Task to complete:
Each record below is to be copied word for word, with pictures removed.

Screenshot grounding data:
################

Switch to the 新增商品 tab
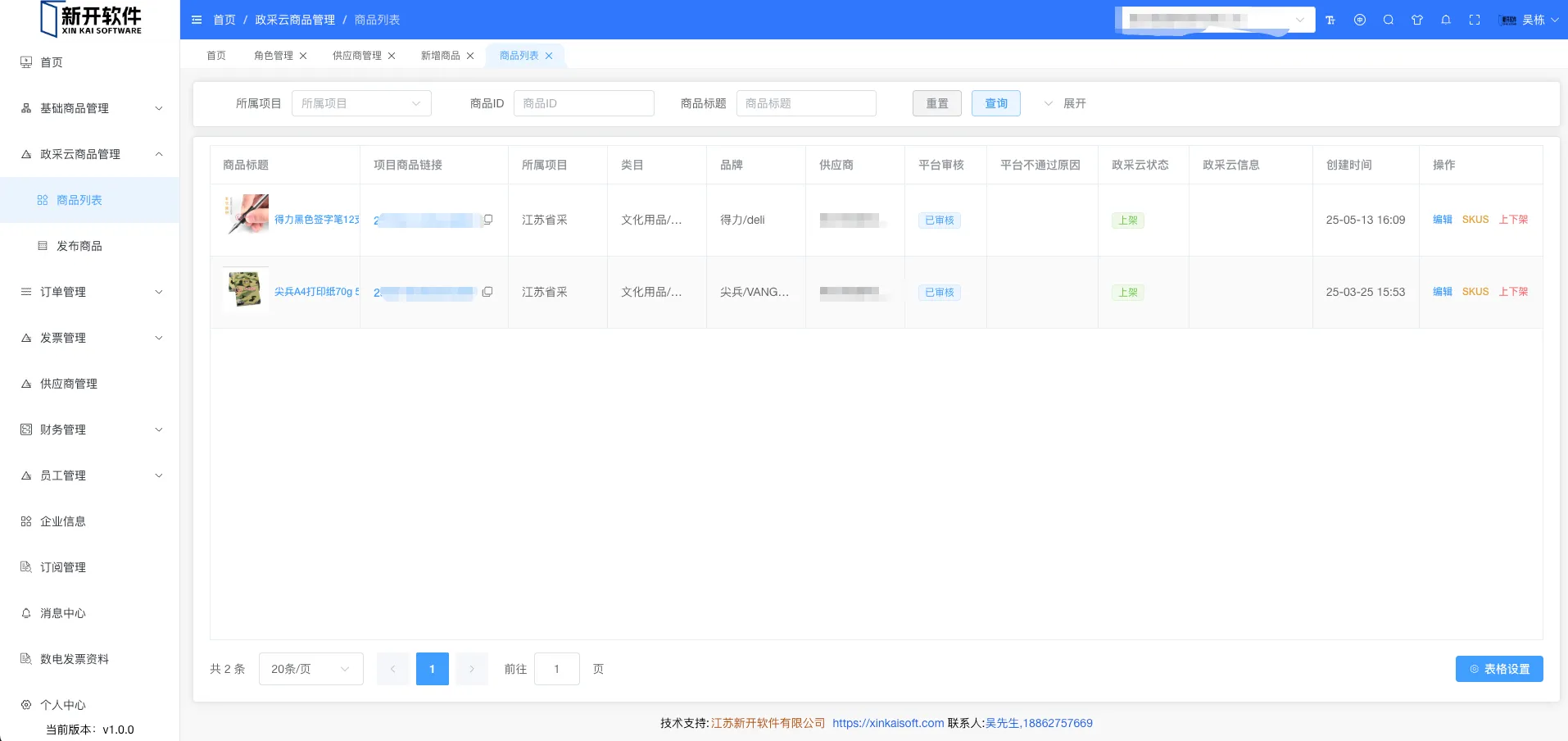Image resolution: width=1568 pixels, height=741 pixels. 440,56
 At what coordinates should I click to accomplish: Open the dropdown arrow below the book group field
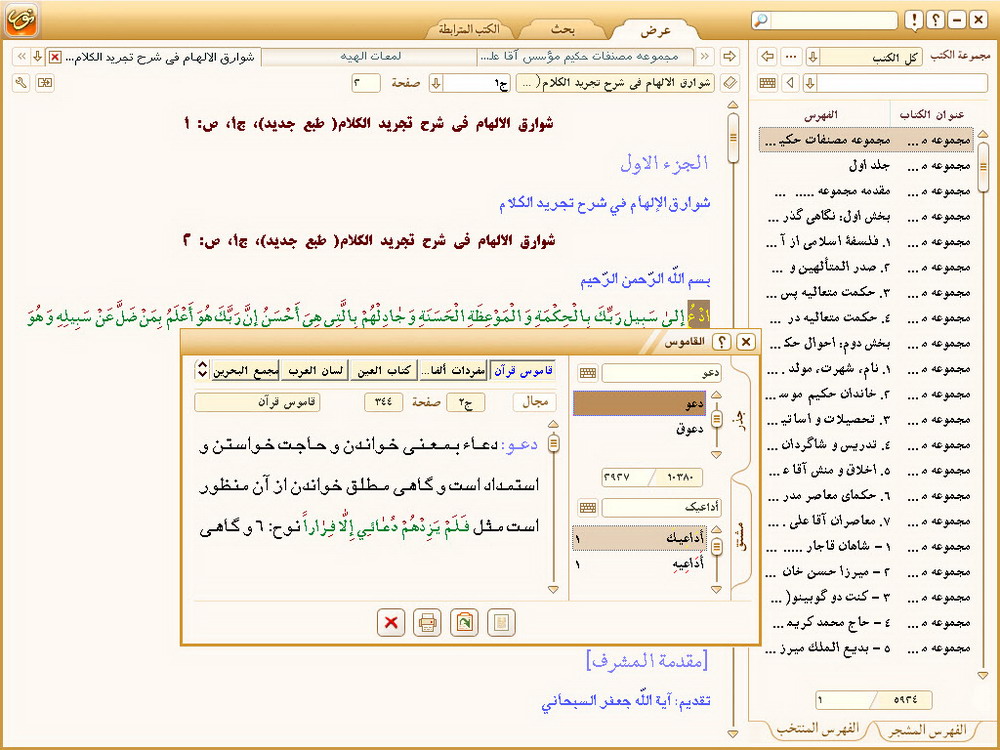click(811, 83)
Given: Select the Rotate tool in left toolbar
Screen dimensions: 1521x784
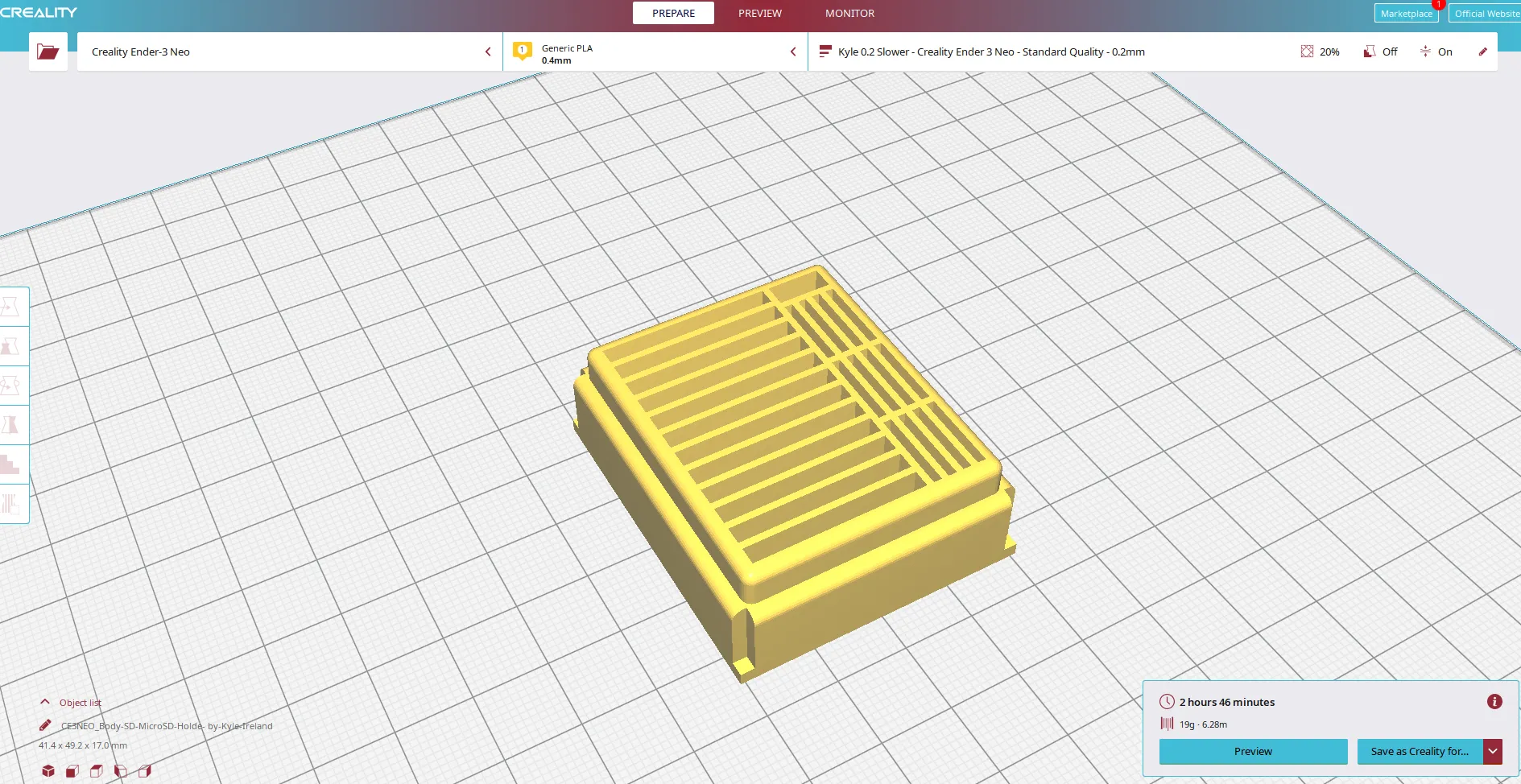Looking at the screenshot, I should click(11, 386).
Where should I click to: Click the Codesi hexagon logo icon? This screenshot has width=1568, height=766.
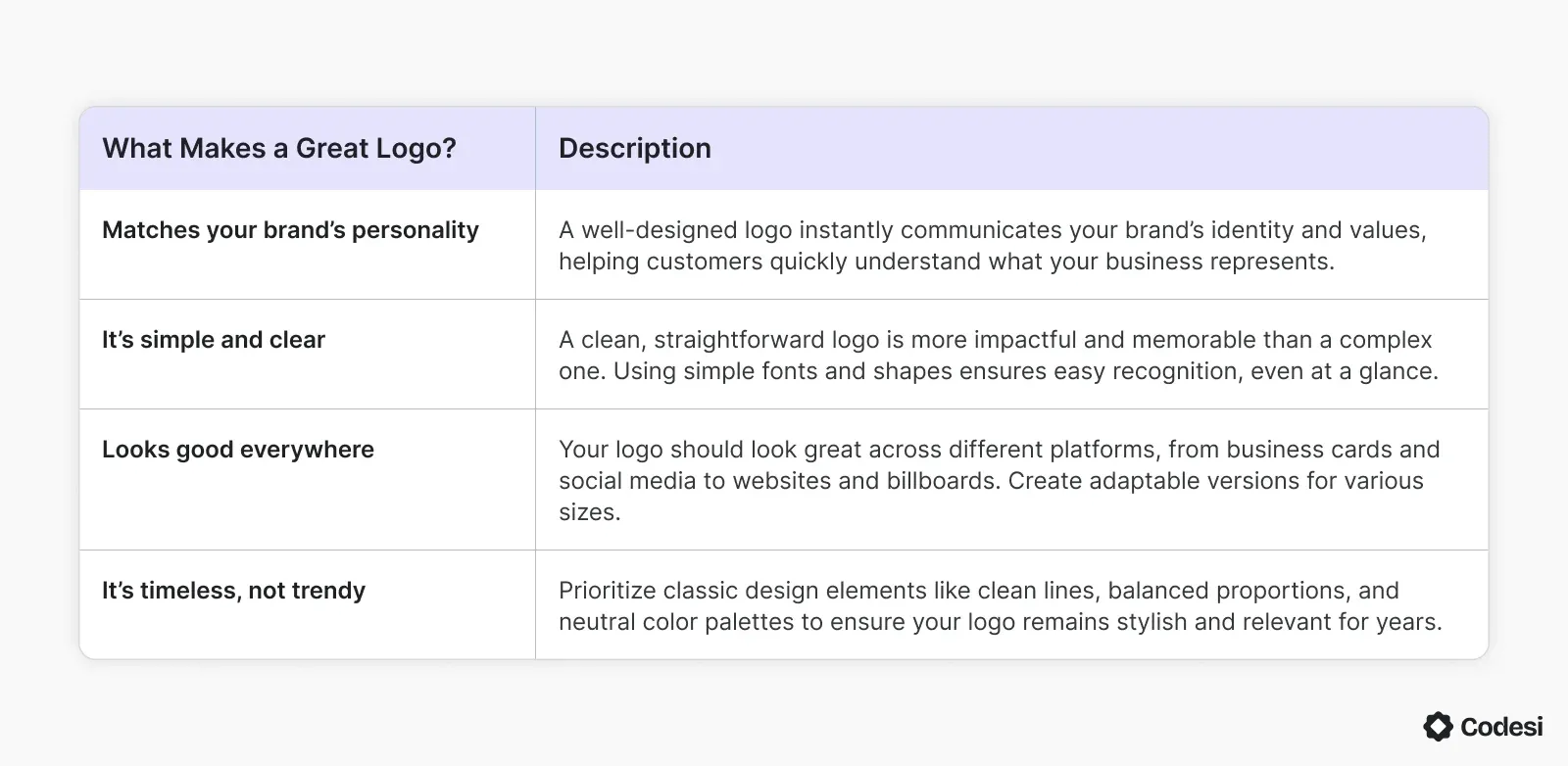1438,726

################

Written solution:
Switch to the 新增商品 tab
Image resolution: width=1568 pixels, height=741 pixels. 440,56
 At what coordinates should I click to accomplish: Open the dropdown arrow below the book group field
click(811, 83)
Given: Select the Rotate tool in left toolbar
Screen dimensions: 1521x784
Looking at the screenshot, I should click(11, 386).
Where should I click to: Click the Codesi hexagon logo icon? This screenshot has width=1568, height=766.
1438,726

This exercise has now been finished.